Donald Trump (not to mention those who overturned the senator’s desk and wouldn’t have known Lankford from Sherrod Brown if they had decided to take hostages), wanted to engineer a coup, and if that meant hanging a vice president on Constitution Avenue, que sera sera. They and Trump were not channeling the voices of millions of Americans who had lost confidence in our elections — they had manufactured the crisis and wanted to trash the whole damn thing.
To pay the Democrats back for holding hearings on Trump, Republicans, if they take control of the House, promise to investigate Hunter Biden and impeach his father. To pay America back for imprisoning his thugs, Trump has promised, if he takes back the White House, to issue full pardons and government apologies to those who answered his call on that early afternoon in January 2021.
Bothsiderism is a lazy, cheap construct. What’s sauce for the goose is sauce for the gander only applies if both are waterfowl species — and Trumpism is leukemia.
One can only imagine the bumper stickers available if he and his ilk regain power.

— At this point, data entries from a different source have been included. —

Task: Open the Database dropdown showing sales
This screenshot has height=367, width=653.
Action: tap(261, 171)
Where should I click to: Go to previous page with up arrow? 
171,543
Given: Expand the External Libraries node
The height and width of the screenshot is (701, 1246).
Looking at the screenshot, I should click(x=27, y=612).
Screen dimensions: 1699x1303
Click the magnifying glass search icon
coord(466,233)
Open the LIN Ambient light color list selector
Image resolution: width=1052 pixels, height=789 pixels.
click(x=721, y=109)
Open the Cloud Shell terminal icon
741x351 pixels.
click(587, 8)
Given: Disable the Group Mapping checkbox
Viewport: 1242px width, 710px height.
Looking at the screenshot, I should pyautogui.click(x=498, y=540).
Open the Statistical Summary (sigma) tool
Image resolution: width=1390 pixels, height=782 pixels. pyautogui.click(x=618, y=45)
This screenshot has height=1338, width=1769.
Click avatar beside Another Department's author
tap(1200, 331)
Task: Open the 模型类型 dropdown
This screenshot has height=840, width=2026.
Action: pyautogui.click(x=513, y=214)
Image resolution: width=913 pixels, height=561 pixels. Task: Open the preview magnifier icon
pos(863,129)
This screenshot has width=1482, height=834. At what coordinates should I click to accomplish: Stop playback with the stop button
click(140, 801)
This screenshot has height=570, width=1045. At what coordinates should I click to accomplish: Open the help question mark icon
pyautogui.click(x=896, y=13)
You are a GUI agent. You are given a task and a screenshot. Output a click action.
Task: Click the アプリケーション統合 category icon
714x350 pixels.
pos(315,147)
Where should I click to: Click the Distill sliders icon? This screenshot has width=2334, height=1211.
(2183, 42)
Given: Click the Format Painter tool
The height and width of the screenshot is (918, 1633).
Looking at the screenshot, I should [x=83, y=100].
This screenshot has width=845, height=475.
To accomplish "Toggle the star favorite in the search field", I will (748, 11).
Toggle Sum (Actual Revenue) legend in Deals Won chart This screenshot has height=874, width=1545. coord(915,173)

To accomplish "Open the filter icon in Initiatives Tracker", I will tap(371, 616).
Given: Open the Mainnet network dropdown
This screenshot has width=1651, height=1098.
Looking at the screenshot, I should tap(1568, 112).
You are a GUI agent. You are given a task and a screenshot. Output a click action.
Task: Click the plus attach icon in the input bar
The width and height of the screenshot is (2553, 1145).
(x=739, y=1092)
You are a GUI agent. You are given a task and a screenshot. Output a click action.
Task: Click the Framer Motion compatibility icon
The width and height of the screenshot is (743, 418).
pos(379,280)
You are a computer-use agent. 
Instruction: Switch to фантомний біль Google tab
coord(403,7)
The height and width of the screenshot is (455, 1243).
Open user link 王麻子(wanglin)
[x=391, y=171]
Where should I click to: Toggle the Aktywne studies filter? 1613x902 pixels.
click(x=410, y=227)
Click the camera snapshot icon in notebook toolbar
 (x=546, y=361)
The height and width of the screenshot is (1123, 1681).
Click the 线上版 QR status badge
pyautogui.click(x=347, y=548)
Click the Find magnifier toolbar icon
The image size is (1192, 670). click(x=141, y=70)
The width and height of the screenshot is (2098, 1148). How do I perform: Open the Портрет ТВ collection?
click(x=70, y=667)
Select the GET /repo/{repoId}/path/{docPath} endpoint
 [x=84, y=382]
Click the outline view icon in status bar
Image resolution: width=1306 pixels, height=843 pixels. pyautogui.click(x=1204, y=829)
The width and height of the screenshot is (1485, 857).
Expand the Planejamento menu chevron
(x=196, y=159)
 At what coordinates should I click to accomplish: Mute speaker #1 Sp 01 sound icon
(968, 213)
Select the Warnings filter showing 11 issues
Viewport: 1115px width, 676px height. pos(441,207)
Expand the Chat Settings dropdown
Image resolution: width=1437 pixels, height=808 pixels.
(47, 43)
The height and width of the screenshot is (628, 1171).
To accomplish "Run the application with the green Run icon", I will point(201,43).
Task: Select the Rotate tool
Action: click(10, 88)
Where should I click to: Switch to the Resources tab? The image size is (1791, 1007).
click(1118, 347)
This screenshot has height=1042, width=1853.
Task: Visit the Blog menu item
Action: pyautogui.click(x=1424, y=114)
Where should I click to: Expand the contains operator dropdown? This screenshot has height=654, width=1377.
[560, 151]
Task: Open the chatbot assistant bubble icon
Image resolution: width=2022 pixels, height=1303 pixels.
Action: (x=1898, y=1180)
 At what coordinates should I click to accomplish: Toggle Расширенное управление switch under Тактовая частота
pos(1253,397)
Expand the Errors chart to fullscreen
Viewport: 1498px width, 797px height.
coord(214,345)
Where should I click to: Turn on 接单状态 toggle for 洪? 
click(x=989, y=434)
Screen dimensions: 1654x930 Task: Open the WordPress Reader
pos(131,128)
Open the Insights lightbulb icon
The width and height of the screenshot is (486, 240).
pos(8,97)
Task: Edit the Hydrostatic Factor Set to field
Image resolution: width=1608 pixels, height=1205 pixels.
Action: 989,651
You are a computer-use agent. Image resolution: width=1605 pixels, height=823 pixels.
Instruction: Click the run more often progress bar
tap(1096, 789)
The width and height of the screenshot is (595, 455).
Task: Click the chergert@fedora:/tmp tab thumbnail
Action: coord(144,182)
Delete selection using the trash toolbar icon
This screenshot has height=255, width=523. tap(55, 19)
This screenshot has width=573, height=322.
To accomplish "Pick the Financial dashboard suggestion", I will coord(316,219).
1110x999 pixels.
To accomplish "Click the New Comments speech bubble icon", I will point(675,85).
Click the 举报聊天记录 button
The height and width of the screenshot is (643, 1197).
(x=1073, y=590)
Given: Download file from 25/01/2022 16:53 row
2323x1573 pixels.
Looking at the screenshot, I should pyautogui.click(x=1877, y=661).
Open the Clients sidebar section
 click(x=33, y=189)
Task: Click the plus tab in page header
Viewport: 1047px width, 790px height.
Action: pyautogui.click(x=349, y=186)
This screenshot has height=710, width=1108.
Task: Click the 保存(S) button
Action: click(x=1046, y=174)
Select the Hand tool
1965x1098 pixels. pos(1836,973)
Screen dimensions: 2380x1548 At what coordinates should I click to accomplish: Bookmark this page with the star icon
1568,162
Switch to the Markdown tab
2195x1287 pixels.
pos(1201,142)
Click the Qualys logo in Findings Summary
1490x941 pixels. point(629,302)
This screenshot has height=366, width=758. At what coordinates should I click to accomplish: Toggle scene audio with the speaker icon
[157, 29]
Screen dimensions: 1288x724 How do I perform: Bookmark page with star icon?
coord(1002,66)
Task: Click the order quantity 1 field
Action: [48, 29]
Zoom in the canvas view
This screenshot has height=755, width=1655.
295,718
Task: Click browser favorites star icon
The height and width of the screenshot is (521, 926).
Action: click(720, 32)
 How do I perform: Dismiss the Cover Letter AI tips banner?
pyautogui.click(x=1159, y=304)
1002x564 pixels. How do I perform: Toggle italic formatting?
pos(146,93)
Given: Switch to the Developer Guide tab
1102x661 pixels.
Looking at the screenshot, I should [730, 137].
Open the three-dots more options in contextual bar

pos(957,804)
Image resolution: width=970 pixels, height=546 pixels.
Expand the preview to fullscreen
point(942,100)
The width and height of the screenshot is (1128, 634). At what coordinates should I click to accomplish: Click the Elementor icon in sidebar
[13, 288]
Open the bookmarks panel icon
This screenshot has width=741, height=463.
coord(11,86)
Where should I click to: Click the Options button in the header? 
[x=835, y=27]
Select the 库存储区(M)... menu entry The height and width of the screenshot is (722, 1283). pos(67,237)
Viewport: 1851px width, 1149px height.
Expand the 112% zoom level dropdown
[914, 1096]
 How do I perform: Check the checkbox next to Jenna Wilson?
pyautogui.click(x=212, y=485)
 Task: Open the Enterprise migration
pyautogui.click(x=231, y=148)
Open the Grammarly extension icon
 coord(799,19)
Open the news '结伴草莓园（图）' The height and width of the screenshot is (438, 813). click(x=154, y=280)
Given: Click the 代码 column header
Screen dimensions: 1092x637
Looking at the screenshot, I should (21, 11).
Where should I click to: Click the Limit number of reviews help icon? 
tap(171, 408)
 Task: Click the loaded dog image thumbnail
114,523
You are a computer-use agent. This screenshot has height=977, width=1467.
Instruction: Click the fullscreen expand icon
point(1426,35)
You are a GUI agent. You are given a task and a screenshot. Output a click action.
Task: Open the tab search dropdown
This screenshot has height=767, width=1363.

Barry Friedman is an essayist, political columnist, petroleum geology reporter and comedian living in Tulsa, Okla. In addition to “Funny You Should Mention It,” “Road Comic,” “Four Days and a Year Later” and “The Joke Was On Me,” his first novel, “Jacob Fishman’s Marriages,” a book about the worst love story ever, was published by Balkan Press in February. See barrysfriedman.com and friedmanoftheplains.com.